Search papers, labs, and topics across Lattice.
This paper investigates the trade-off between sufficiency and conciseness in LLM self-explanations by framing explanations as compressed representations through the lens of the information bottleneck principle. They introduce an evaluation pipeline that constrains explanation length and assesses sufficiency using multiple language models on the ARC Challenge dataset in both English and Persian. The key finding is that significant explanation length reduction is possible without sacrificing accuracy, although excessive compression does degrade performance.
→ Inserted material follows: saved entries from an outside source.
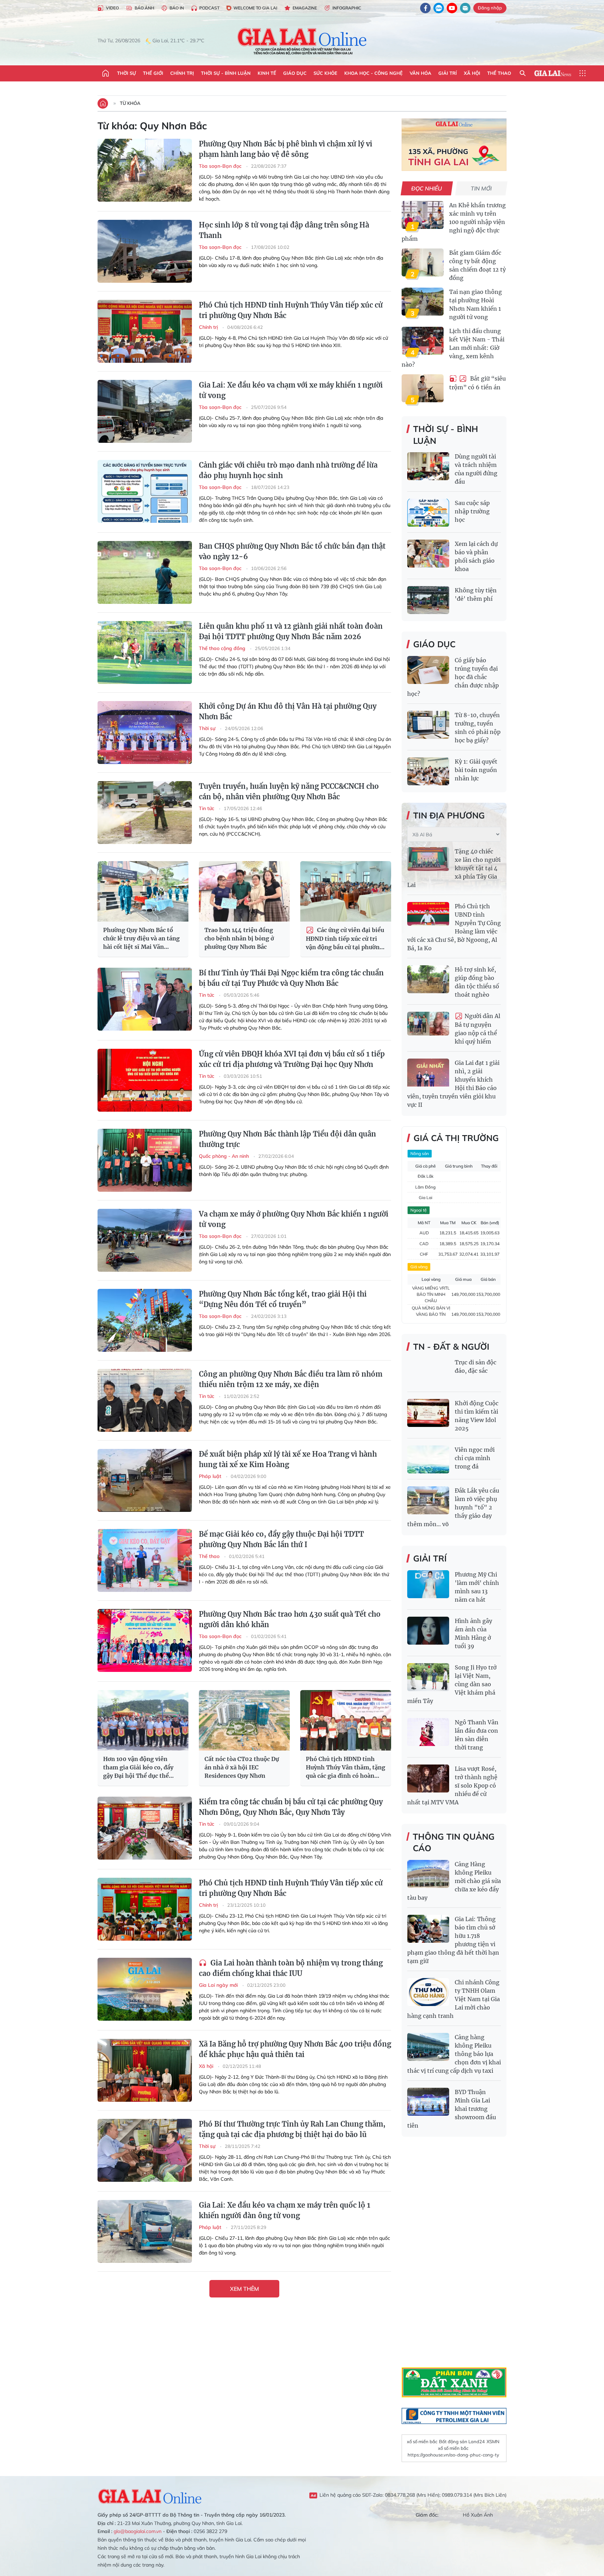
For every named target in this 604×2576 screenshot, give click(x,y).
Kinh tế (267, 73)
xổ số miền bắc (422, 2441)
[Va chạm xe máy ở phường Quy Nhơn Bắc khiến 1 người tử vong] (145, 1240)
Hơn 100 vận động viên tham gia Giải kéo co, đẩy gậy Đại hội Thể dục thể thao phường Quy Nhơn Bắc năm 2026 (141, 1767)
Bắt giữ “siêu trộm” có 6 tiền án (477, 383)
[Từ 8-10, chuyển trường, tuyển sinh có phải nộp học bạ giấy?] (428, 725)
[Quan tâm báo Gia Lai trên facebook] (425, 8)
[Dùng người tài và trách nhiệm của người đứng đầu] (428, 466)
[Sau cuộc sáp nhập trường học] (428, 513)
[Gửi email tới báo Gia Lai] (465, 8)
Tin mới (481, 188)
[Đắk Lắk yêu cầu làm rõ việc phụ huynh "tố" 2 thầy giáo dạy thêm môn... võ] (428, 1500)
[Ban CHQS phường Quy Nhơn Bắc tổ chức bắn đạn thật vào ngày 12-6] (145, 572)
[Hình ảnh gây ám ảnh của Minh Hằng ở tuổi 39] (428, 1631)
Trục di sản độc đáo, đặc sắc (475, 1366)
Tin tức (207, 808)
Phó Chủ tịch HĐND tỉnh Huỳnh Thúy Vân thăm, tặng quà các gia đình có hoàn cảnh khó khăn (345, 1767)
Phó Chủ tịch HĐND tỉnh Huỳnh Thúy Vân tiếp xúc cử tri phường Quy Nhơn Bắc (291, 310)
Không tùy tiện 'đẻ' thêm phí (476, 594)
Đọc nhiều (427, 188)
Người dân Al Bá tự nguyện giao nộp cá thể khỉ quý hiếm (477, 1028)
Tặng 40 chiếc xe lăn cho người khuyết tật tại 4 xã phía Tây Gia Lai (454, 868)
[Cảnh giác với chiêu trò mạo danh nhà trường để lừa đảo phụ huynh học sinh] (145, 491)
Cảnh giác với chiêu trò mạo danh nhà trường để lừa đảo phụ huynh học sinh (288, 470)
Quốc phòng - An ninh (224, 1156)
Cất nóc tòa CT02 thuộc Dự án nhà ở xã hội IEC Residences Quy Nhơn (241, 1767)
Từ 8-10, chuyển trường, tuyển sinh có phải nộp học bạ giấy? (478, 728)
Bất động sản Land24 (462, 2441)
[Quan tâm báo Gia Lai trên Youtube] (452, 8)
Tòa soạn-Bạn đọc (221, 166)
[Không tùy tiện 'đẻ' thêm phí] (428, 600)
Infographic (346, 7)
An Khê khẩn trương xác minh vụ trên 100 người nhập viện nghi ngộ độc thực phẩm (454, 222)
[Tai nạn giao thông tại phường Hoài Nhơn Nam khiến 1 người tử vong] (423, 302)
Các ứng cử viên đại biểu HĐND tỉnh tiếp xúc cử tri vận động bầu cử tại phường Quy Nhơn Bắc (345, 938)
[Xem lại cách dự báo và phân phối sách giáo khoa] (428, 554)
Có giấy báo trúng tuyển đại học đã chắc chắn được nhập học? (453, 677)
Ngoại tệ (418, 1210)
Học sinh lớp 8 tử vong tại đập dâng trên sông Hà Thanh (284, 230)
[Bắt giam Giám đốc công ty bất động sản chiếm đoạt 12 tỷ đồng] (423, 262)
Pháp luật (211, 1476)
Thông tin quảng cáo (454, 1842)
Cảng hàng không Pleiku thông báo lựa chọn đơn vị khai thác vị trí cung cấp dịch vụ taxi (454, 2054)
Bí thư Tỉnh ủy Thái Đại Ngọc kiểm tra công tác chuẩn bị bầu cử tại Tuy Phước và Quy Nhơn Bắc (291, 978)
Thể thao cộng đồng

LLMs can often achieve the same accuracy with significantly shorter self-explanations, suggesting that current chain-of-thought reasoning is unnecessarily verbose.
Large Language Models increasingly rely on self-explanations, such as chain of thought reasoning, to improve performance on multi step question answering. While these explanations enhance accuracy, they are often verbose and costly to generate, raising the question of how much explanation is truly necessary. In this paper, we examine the trade-off between sufficiency, defined as the ability of an explanation to justify the correct answer, and conciseness, defined as the reduction in explanation length. Building on the information bottleneck principle, we conceptualize explanations as compressed representations that retain only the information essential for producing correct answers.To operationalize this view, we introduce an evaluation pipeline that constrains explanation length and assesses sufficiency using multiple language models on the ARC Challenge dataset. To broaden the scope, we conduct experiments in both English, using the original dataset, and Persian, as a resource-limited language through translation. Our experiments show that more concise explanations often remain sufficient, preserving accuracy while substantially reducing explanation length, whereas excessive compression leads to performance degradation.